#### Assignment:
All records are to be reproduced verbatim, with images omitted.

#### Given records:
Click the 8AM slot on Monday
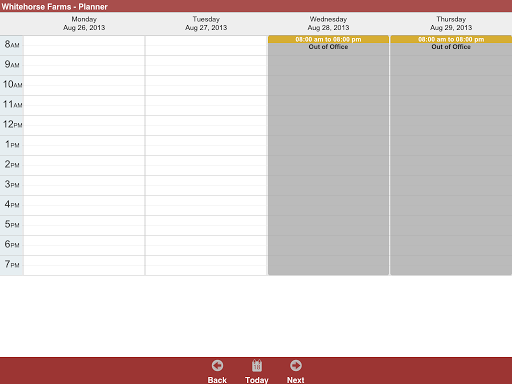The image size is (512, 384). 84,46
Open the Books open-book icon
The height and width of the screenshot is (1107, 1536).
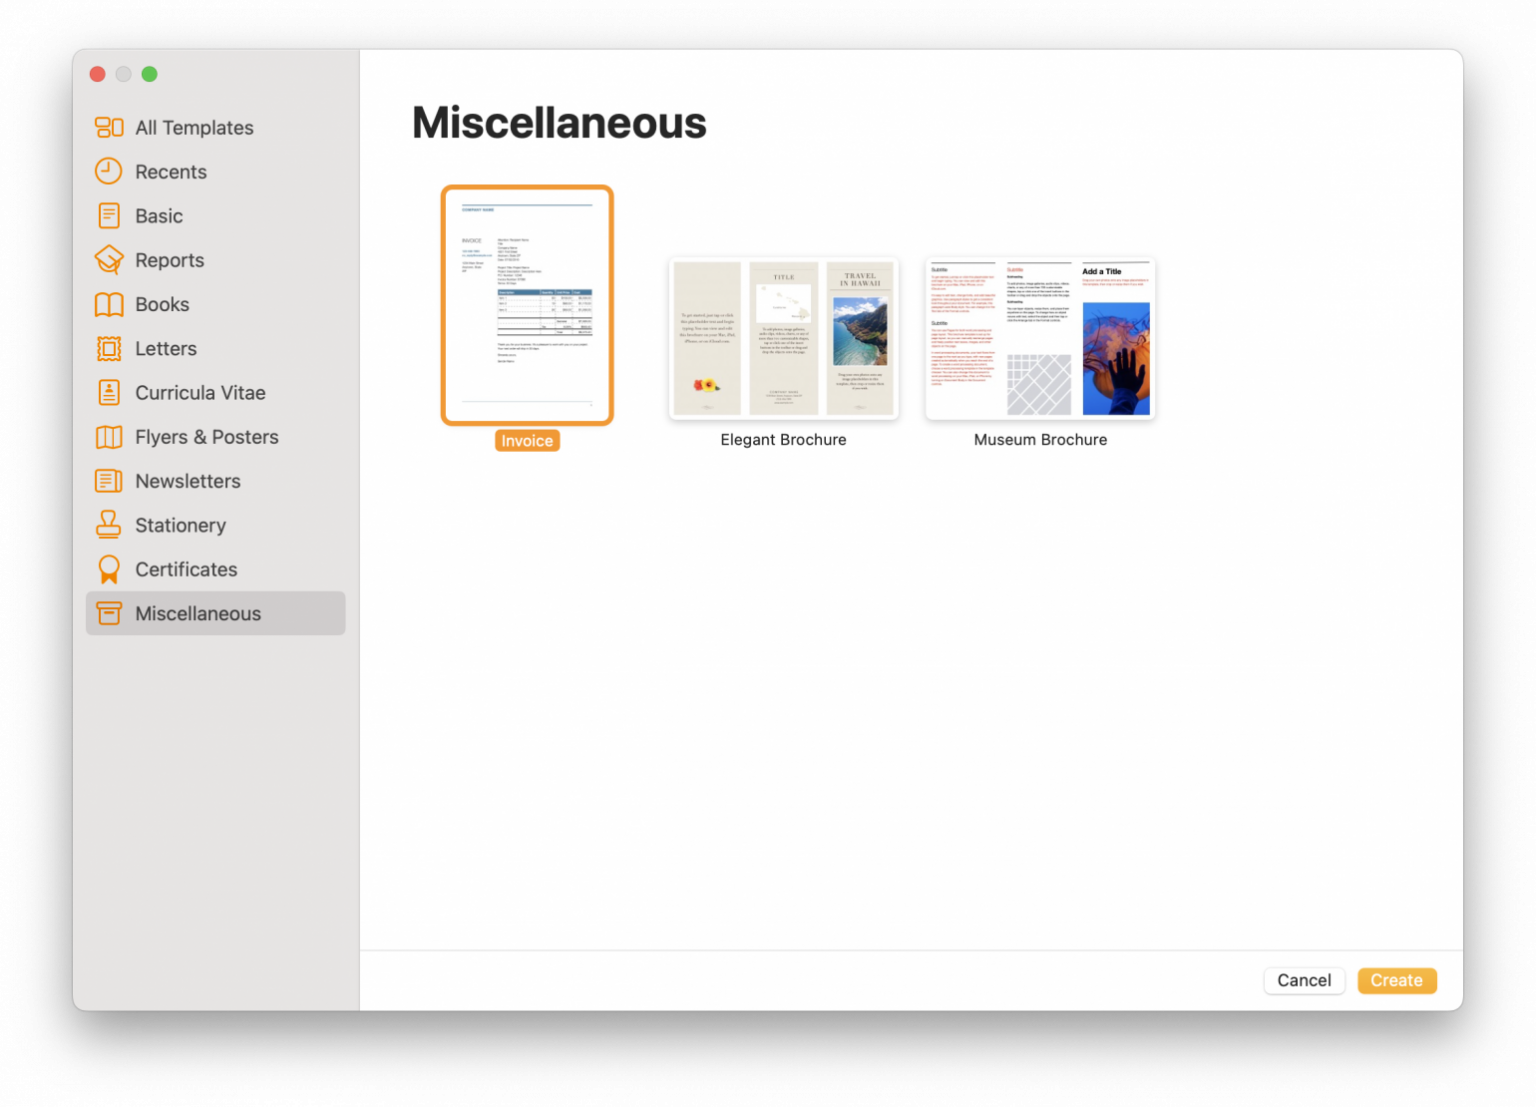[108, 304]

#### Exercise result:
Click the 8AM slot on Monday
The image size is (512, 384). 84,46
Open the Books open-book icon
The height and width of the screenshot is (1107, 1536).
[108, 304]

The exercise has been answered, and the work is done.